SECTION 7: EXPIRATION DATE OR EVENT

Pursuant to 45 C.F.R. § 164.508(c)(1)(v), this authorization expires:

☐ On the following date: [__/__/____]

☐ Upon occurrence of the following event: [________________________________]

☐ At the end of the research study (permissible for research authorizations per 45 C.F.R. § 164.508(c)(1)(v))

☐ None — this authorization has no expiration date (permissible for research authorizations, including the creation and maintenance of a research database or research repository, per 45 C.F.R. § 164.508(c)(1)(v))

SECTION 8: RIGHT TO REVOKE AUTHORIZATION

8.1 Revocation Rights

Pursuant to 45 C.F.R. § 164.508(c)(2)(i), you have the right to revoke this authorization in writing at any time. To revoke, you must submit a written revocation to:

Name/Office: [________________________________]

Address: [________________________________]

Email: [________________________________]

Fax: [________________________________]

8.2 Exceptions to Revocation

Your revocation will be effective upon receipt, except to the extent that:

(a) The Covered Entity or research team has already taken action in reliance on this authorization prior to receiving your written revocation (45 C.F.R. § 164.508(b)(5)(i)); or

(b) The authorization was obtained as a condition of obtaining insurance coverage, and the insurer has a legal right to contest a claim or the policy itself (45 C.F.R. § 164.508(b)(5)(ii)).

8.3 Effect of Revocation on Research Data

If you revoke this authorization:

• The research team will stop collecting new PHI about you as soon as practicable.
• PHI already collected prior to revocation may continue to be used and disclosed to the extent necessary to:
• Maintain the integrity of the research study
• Account for your withdrawal from the study
• Meet regulatory reporting requirements (e.g., FDA adverse event reporting under 21 C.F.R. Part 312)
• Comply with legally mandated activities
• De-identified information created from your PHI prior to revocation may continue to be used without restriction.

SECTION 9: CONDITIONING STATEMENT

9.1 Treatment Conditioning

Pursuant to 45 C.F.R. § 164.508(b)(4), a Covered Entity may not condition treatment, payment, enrollment in a health plan, or eligibility for benefits on the provision of this authorization, except:

☐ Research-Related Treatment Exception: If the research study involves treatment of the participant, the Covered Entity may condition the provision of research-related treatment on the participant's authorization to use or disclose PHI created for such research (45 C.F.R. § 164.508(b)(4)(i)).

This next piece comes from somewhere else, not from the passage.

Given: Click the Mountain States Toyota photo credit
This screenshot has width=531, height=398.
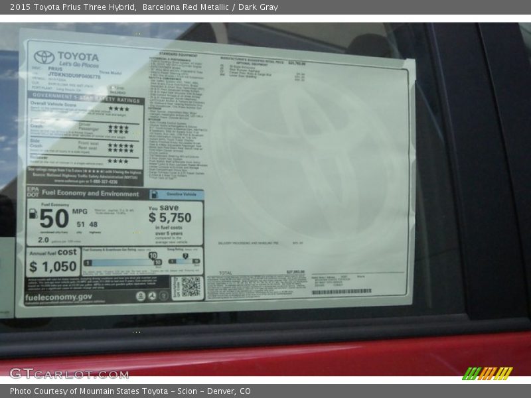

☐ This authorization is not a condition of treatment, payment, enrollment, or eligibility for benefits.

9.2 Consequences of Refusing to Sign

If you choose not to sign this authorization:

• Your decision will not affect your current or future medical care or treatment (unless research-related treatment exception applies as noted above)
• You will not be able to participate in the research study described in Section 2
• Your health insurance coverage and benefits will not be affected

SECTION 10: COMPOUND AUTHORIZATION PROHIBITION AND EXCEPTIONS

Pursuant to 45 C.F.R. § 164.508(b)(3), this authorization:

☐ Is a standalone research authorization (not combined with any other document)

☐ Is combined with an informed consent document for the same research study, which is permissible under 45 C.F.R. § 164.508(b)(3)(i) (research exception to compound authorization prohibition). The informed consent provisions under the Common Rule (45 C.F.R. Part 46) or FDA regulations (21 C.F.R. Part 50) are incorporated into or accompany this document.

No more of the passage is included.